Teklifin baştan geri çekilmesini ve Anayasa değişikliği için TBMM Başkanı'nın çağrı yapmasını istediklerini dile getiren Kılıçdaroğlu, şunları kaydetti:
"Ancak Adalet ve Kalkınma Partisi bunu benimsemedi, teklifi görüştü ve komisyondan geçirdi. Bu nedenle biz Adalet ve Kalkınma Partisinin samimiyetine inanmıyoruz. Sayın Cumhurbaşkanı, samimi olarak çaba gösteriyor, yasal olanı gösteriyor bize. Türkiye'de hakimlerin tarafsızlığı, bağımsızlığı konusundaki duyarlılığını her seferinde dile getiriyor. Görünen tablo şu; Adalet ve Kalkınma Partisi bu sözcüklere karşı kulaklarını tıkamış görünüyor."
Kılıçdaroğlu, savcıların yerinin değiştirilmesiyle ilgili başka bir soru üzerine, şöyle konuştu:
"Aslında sayın Bozdağ, Hakimler Savcılar Yüksek Kurulu ile ilgili olarak bir suçlama yapmıştı; 'geçmişte başka bir görüşün egemenliğindeydi, şimdi başka bir görüşün egemenliğinde' diye. Demek ki; bunlar gerçekçi değilmiş. İstedikleri değişiklikleri pekala yapabiliyorlar.

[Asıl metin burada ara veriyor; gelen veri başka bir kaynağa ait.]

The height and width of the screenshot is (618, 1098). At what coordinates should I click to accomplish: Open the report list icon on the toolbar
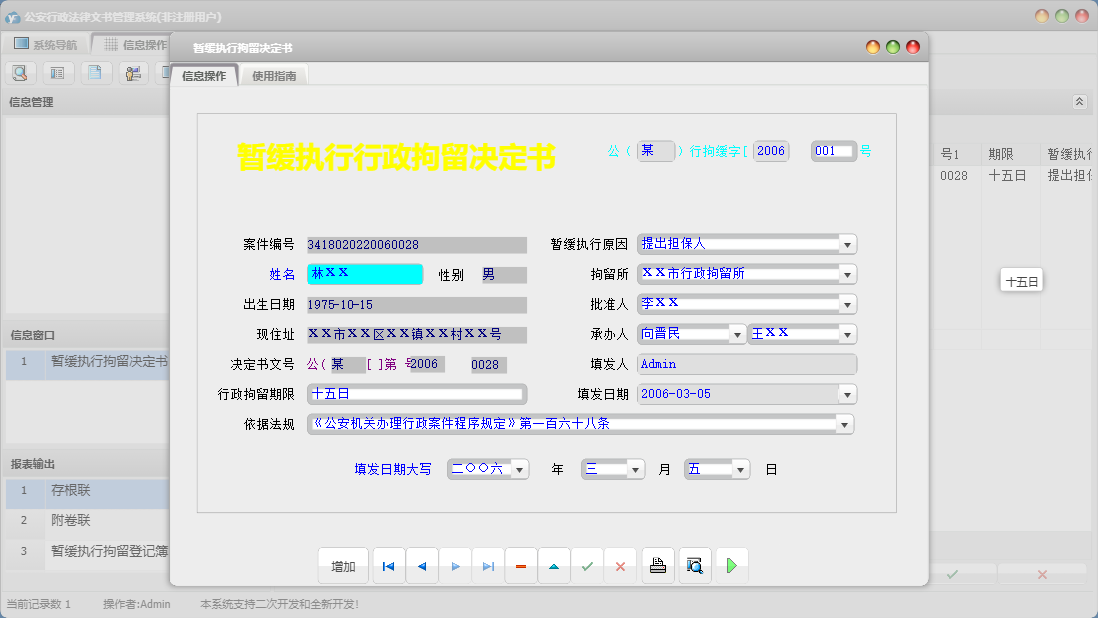[58, 72]
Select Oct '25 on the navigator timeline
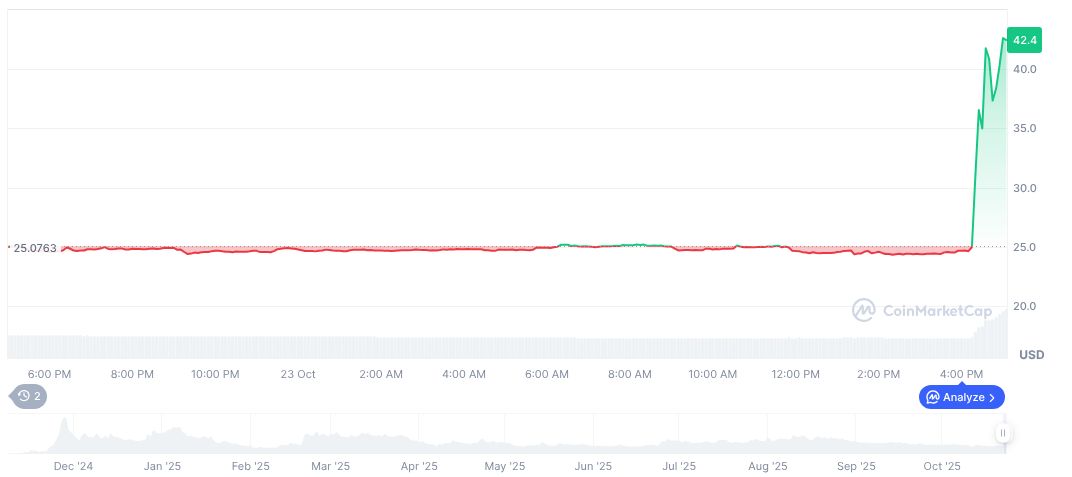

Yaptılar da ama ahlaki olarak şöyle bir sorunumuz var; rüşvet ve yolsuzluk olaylarının ayyuka çıktığı, polislerin rüşvet ve yolsuzluk olaylarını izlediği, savcıların soruşturma açtığı bir ortamda sizlerin HSYK'da değişiklik yaparak, rüşvet ve yolsuzluğu engellemeniz doğru değildir. İktidar böyle bir tutum içinde. O nedenle hepimiz kaygıyla izliyoruz. Rüşvetin ve yolsuzluğun toplumu çürüteceğini biliyoruz. Kangren olan bu sorunu, toplumun gündeminden çekip alacak olanın da yargı olduğunu biliyoruz. Siyaset, yargının üzerinde baskı kurup, rüşveti ve yolsuzluğu meşrulaştırma çabası içine girerse; bundan Türkiye kaybeder, hepimiz kaybederiz. Türkiye'nin saygınlığı büyük ölçüde zedelenmiş olur. Bu duyarlılığı, bu vesileyle ifade etmiş olalım."
Son günlerde yaşanan olayları herkesin hüzünle, kaygı duyarak izlediğini ifade eden Kılıçdaroğlu, şunları kaydetti:
"Ne olacak bu memleketin hali diyoruz? Unutmayın bu memleket büyük bir memlekettir. Bu memleketin kurucuları büyük insanlardır, kurtarıcıları yüce insanlardır. Onlar bize acı ve gözyaşı içinde güzel bir Türkiye bıraktılar. Biz çocuklarımıza güleryüzle, çok daha güzel Türkiye'yi bırakmak için yola çıktık. Bunun mücadelesini yapıyoruz ve bunun için çalışacağız. Türkiye'nin içinde bulunduğu koşulları biliyorsunuz. Asla ve asla umudumuzu yitirmeyeceğiz. Biz büyük bir ülkeyiz, karanlıktan çıkmasını biliriz."
Kılıçdaroğlu, Türk dilinin başkenti Karaman'da olduklarını, bu güzel kentte güzel bir belediye başkan adaylarının olduğunu belirterek, Karaman Belediye Başkan Adayı Merih Ünver'i kürsüye davet etti.
Kürsüye gelerek, Kılıçdaroğlu'na bir kutu veren Ünver, "Bu kutunun içinde bir elmas var, ama bu elmas Karaman elması" ifadelerini kullandı. Daha sonra kutuyu açan Kılıçdaroğlu, içinden çıkan elma için Ünver'e teşekkür etti.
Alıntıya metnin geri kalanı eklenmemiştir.